Microsoft has officially announced a major expansion of its Sentinel Security Information and Event Management (SIEM) solution, transforming it into a unified agentic security platform. At the core of this update is the general availability of the Sentinel data lake, designed to provide enterprises with advanced capabilities for managing and analyzing security data.
In addition to this release, Microsoft is also rolling out a public preview of Sentinel Graph and the Sentinel Model Context Protocol (MCP) server.
Vasu Jakkal, Corporate Vice President at Microsoft Security, explained the update in a statement shared with SCtoCS:
“With graph-based context, semantic access, and agentic orchestration, Sentinel provides defenders with a single platform to ingest security signals, correlate data across domains, and empower AI-driven agents built in Security Copilot, VS Code with GitHub Copilot, or other development environments.”
Sentinel Data Lake: A Foundation for Agentic Defense
The Sentinel data lake was first released in public preview in July, built as a cloud-native platform specifically for ingesting, managing, and analyzing large-scale security data. According to Microsoft, this capability enhances visibility and enables more advanced analytics for detecting sophisticated threats.
By consolidating data from diverse sources, the platform equips AI models like Security Copilot with the full contextual awareness needed to uncover subtle attack patterns, connect signals, and generate high-confidence alerts.
Microsoft highlighted that this evolution will help security teams:
- Identify attacker behaviors more effectively.
- Conduct retroactive threat hunting on historical data.
- Trigger automatic detections aligned with the latest adversary tradecraft.
Graph-Powered Context and Integration
Jakkal emphasized that Sentinel processes both structured and semi-structured signals, building a contextual security map using vectorized data and graph-based relationships.
By integrating Sentinel insights with Microsoft Defender and Purview, organizations gain graph-powered intelligence within familiar tools. This integration allows defenders to:
- Trace potential attack paths.
- Evaluate the impact of threats.
- Prioritize responses in a seamless workflow.

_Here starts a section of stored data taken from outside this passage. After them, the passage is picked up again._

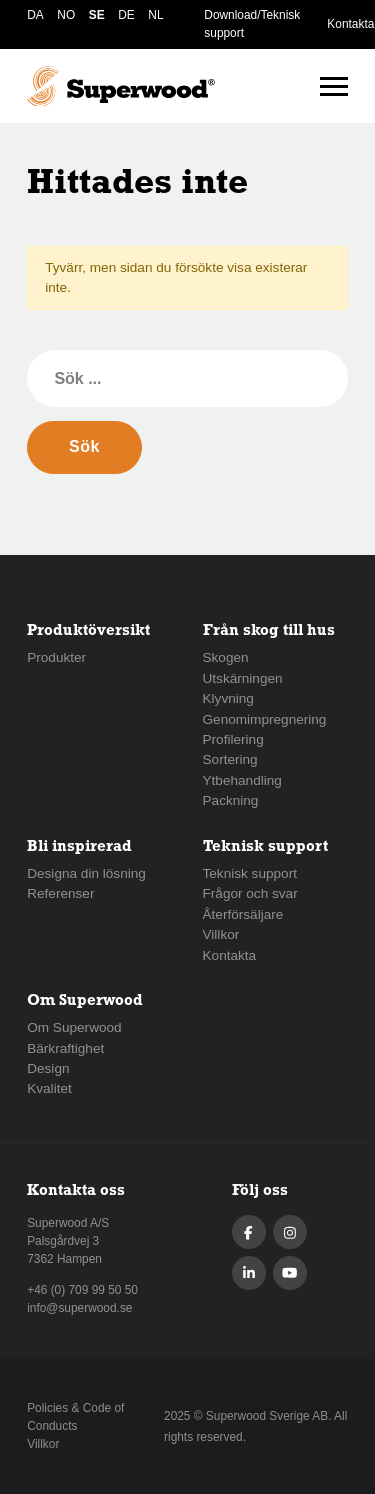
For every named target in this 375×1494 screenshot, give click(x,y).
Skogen (226, 657)
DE (126, 15)
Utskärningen (243, 678)
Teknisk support (250, 873)
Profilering (233, 739)
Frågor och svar (250, 893)
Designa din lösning (86, 873)
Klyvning (228, 698)
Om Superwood (74, 1027)
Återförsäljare (243, 914)
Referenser (60, 893)
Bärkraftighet (65, 1048)
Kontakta (350, 24)
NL (155, 15)
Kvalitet (49, 1088)
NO (66, 15)
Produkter (56, 657)
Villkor (221, 934)
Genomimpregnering (265, 719)
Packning (231, 800)
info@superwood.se (79, 1308)
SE (97, 15)
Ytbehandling (242, 780)
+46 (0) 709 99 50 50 (82, 1290)
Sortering (230, 759)
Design (48, 1068)
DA (35, 15)
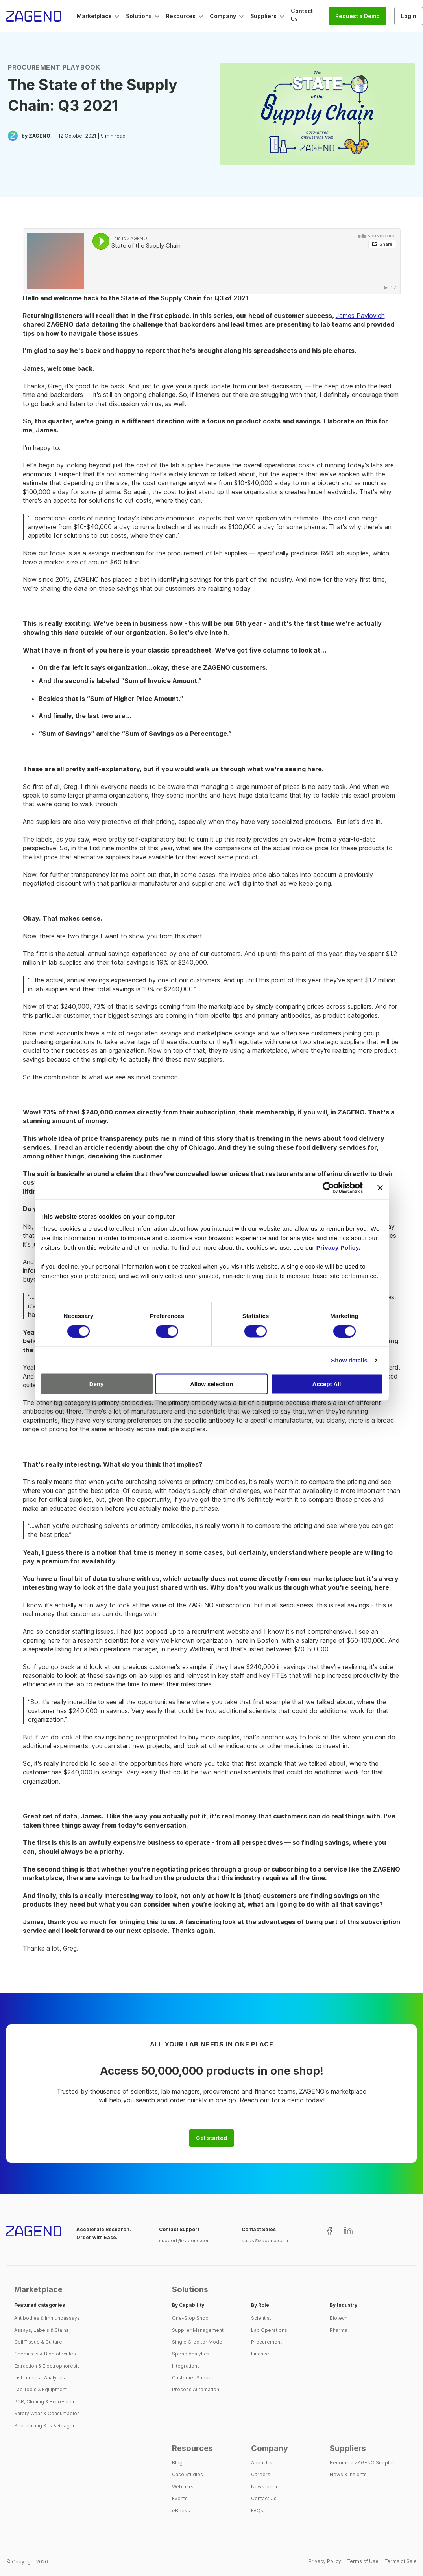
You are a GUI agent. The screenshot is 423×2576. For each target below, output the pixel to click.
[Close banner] (380, 1187)
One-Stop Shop (190, 2318)
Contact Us (264, 2498)
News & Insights (348, 2474)
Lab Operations (269, 2330)
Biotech (338, 2318)
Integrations (186, 2366)
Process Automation (195, 2389)
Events (180, 2498)
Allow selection (211, 1384)
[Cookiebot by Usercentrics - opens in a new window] (328, 1187)
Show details (349, 1360)
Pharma (338, 2330)
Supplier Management (198, 2330)
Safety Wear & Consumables (47, 2413)
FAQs (257, 2510)
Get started (211, 2138)
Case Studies (187, 2474)
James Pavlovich (360, 316)
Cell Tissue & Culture (38, 2342)
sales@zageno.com (265, 2240)
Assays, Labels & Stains (41, 2330)
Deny (96, 1384)
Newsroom (264, 2487)
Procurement (266, 2342)
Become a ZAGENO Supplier (362, 2463)
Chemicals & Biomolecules (45, 2354)
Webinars (183, 2487)
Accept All (326, 1384)
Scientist (261, 2318)
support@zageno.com (185, 2240)
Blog (177, 2463)
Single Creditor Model (198, 2342)
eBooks (181, 2510)
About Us (261, 2463)
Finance (260, 2354)
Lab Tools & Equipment (40, 2389)
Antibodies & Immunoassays (47, 2318)
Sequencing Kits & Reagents (47, 2426)
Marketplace (38, 2289)
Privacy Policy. (338, 1247)
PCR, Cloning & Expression (45, 2402)
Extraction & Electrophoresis (47, 2366)
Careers (260, 2474)
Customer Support (193, 2378)
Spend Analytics (190, 2354)
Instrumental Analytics (39, 2378)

This approach shifts cybersecurity from being reactive to predictive, helping organizations get ahead of attackers rather than simply responding after the fact.
Empowering AI Agents and Securing Platforms
Microsoft also revealed that enterprises will be able to create Security Copilot agents within Sentinel’s MCP-enabled development platforms such as VS Code with GitHub Copilot. These agents can be customized to fit unique organizational workflows, extending security automation and intelligence.
At the same time, the company acknowledged the growing risks around AI systems, particularly cross-prompt injection attacks. To counter this, Microsoft announced upcoming Azure AI Foundry enhancements, which will strengthen guardrails for AI agents and provide improved protection against advanced exploitation techniques.